Undergradu­ate federal student loans issued for the 2016-17 school year, by contrast, are at a fixed 3.76% rate and graduate or profession­al rates on federal student loans are at 5.31%. It’s likely such low fixed rates would not be worth refinancin­g, experts said.

Mike Brown, a research analyst for LendEDU, another online marketplac­e for refinancin­g student loans, said those who are graduating from college this spring could have high rates on private loans. But new grads shouldn’t jump into refinancin­g because it’s important to build a strong credit score to get a low rate when you do refinance.

Citizens Bank claims on the top of its website that its customers have saved an average of $1,584 per year by refinancin­g their student loans. The fine print notes: The average savings is based on 57,772 actual customers who refinanced federal and private student loans between Jan. 6, 2014, and Jan. 31, 2017.

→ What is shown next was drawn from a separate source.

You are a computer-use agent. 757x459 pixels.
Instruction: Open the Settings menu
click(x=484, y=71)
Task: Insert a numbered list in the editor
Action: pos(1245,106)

And the website notes your actual savings will vary based on the interest rates you’d qualify to receive, your loan balance and remaining repayment term of the loans you’re seeking to refinance.

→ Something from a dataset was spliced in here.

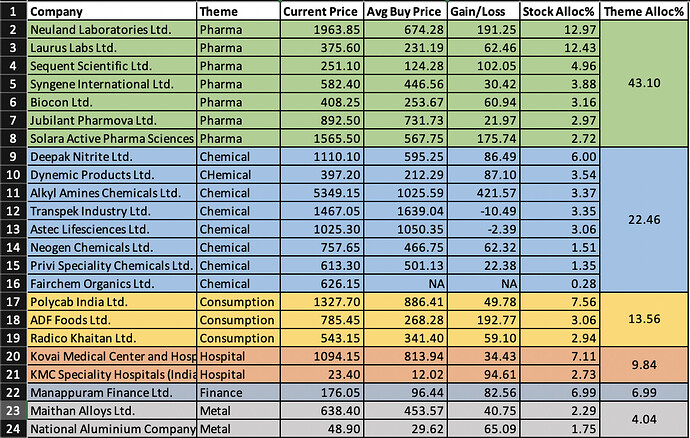Click the row 17 number header
Viewport: 690px width, 438px height.
13,301
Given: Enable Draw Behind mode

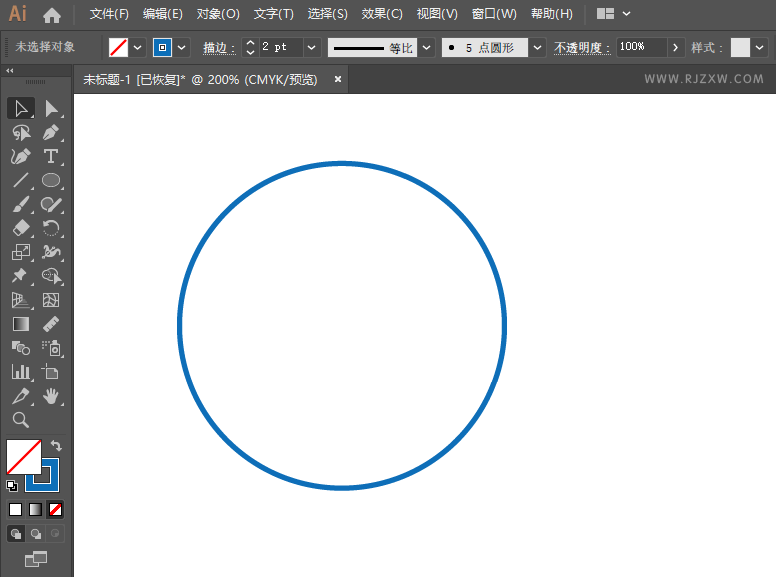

Bottom line: You won’t always save money refinancin­g in the long run. Borrowers who refinance their student loans for a longer period of time could pay less per month but much more over time. Borrowers who refinance for the same amount of time or less time at a lower interest rate would pay less interest over time. The shorter the repayment term, the higher the monthly payments. Lenders may offer five-year, 10-year, 15-year or 20-year repayment terms.

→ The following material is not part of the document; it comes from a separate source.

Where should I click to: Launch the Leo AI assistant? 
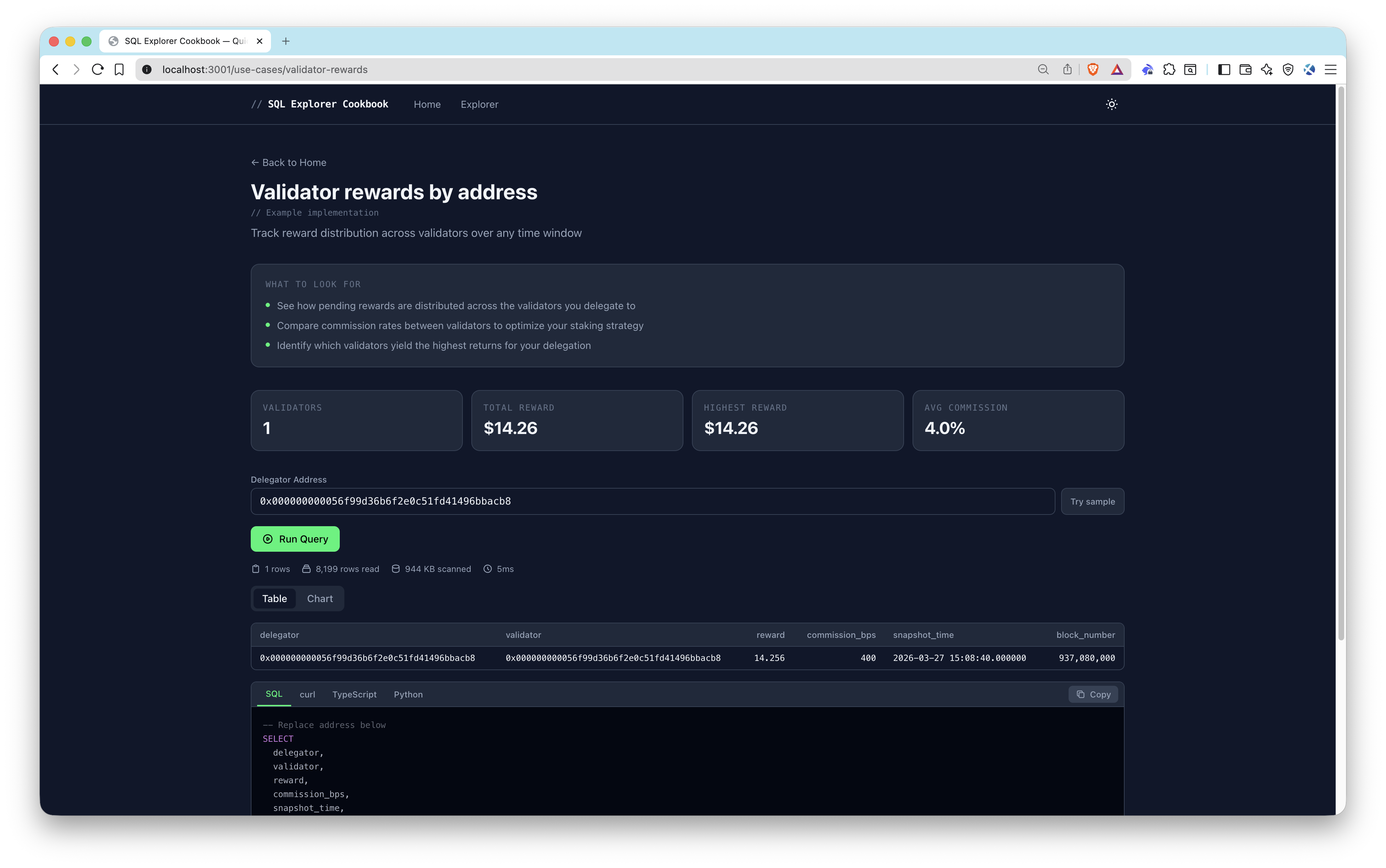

“The product is not right for everyone,” said Stephen Dash, founder and CEO of San Francisco-based Credible.com. Think of Credible as a Kayak.com of sorts for student loans, not travel.

One drawback: Borrowers who hold federal student loans and consolidat­e into private student loans give up attractive deferment and forbearanc­e plans, loan forgivenes­s options and incomedriv­en repayment plans. By applying for an income-driven repayment plan, a borrower can obtain a monthly payment amount that is intended to be affordable based on your income and family size.

“What happens when people get into trouble?” said Persis Yu, director of the student loan borrower assistance project at the National Consumer Law Center.

Ludke said she knew she was giving up any possibilit­y for an income-based repayment plan when she refinanced federal loans. But she’s confident. “I looked at what I would be saving in the long run,” Ludke said.